師とする父と私の生い立ちに就いて2

 父は短歌の方にも力を入れて同人で「子午線」と言う歌集を発行していました。斎藤茂吉氏の孫弟子で、後々、清酒「花清水」のラベルは茂吉氏の文字になりました。味のある大らかな、流石、大家の文字でした。

 又、同じ頃の記憶で、父が富本憲吉氏の作品集を私に観せて呉れました。「この人は100年に一人と言われる程の陶芸家だ!」と言ってたのを覚えています。びっしりの模様が整然として絵付された壷でした。又、徳利はすごーく、ウエストが細くキューッとしまった魅力的な感じだナァ…。フーンと勝手に鑑賞していました。新匠工芸会展に初出品した42年前に(そ の後現在まで連続出品)この会が富本憲吉氏や稲垣稔次郎氏等が創始された在野、美術工芸団体の会であったと知り私にとって、その作品集を通して細い一本の糸が繋がっていた様に感じました。

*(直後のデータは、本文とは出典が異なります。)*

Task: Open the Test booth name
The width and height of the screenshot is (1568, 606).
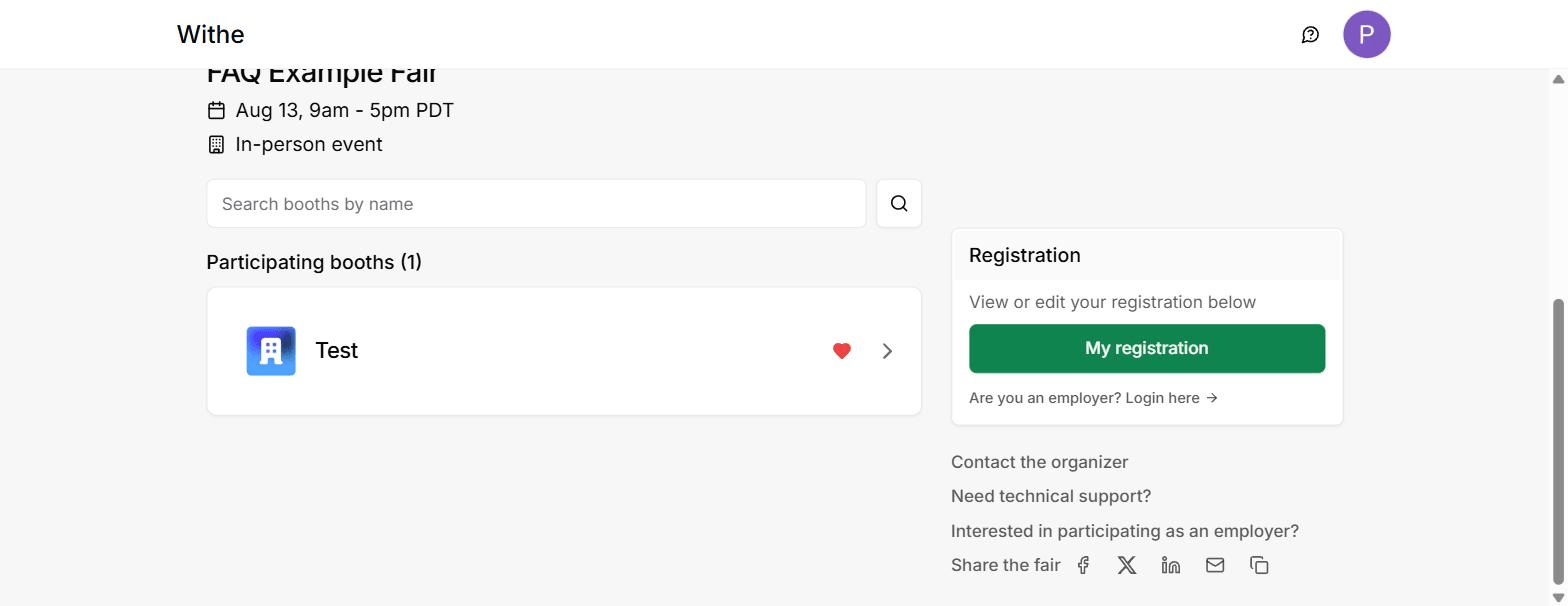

 何でもよく出来る人だったので彼の前では子供達は皆、注意されるか、説教される事に決まっている様なもので敬遠されていました。私は5人の末子だった為に「あんたが一番可愛がって貰ったんや!」と父が亡くなった通夜の時に兄や姉達から言われました。そうなんか…。そうなんや…!。皆は大変だったんです。いつも鶴の一声で、総て彼の意志の通りに行動する事を要求され、何度も衝突する度に挫折感を味わい辛い事でした。私は幸い絵や文学が好きであった為に父との共通する範囲の内で多少は説教から逃れられる隙間と緩和剤を持ち合わせていたんだと思います。その点は幸せでした。そして兎角、秀でる才能を持っている人は、純粋ですが、それ故に頑固一徹で他のものを受け入れ難い性格の人が多い様です。特に父の様に片田舎で生まれ育って友人との交流が少いと尚さらです。

 昭和10年前から父は写真の方に手を出し自分で現像していました。絵を描くより短期間で結果が出る為にその方で心を癒していたと思われます。それから80年近く経った今、その写真の一枚は私のアトリエに貼っています。カメラを通じて彼が如何に構図、光と陰の部分に心を集中させていたかが伝わってきて、この一瞬、一点に胸が熱くなります。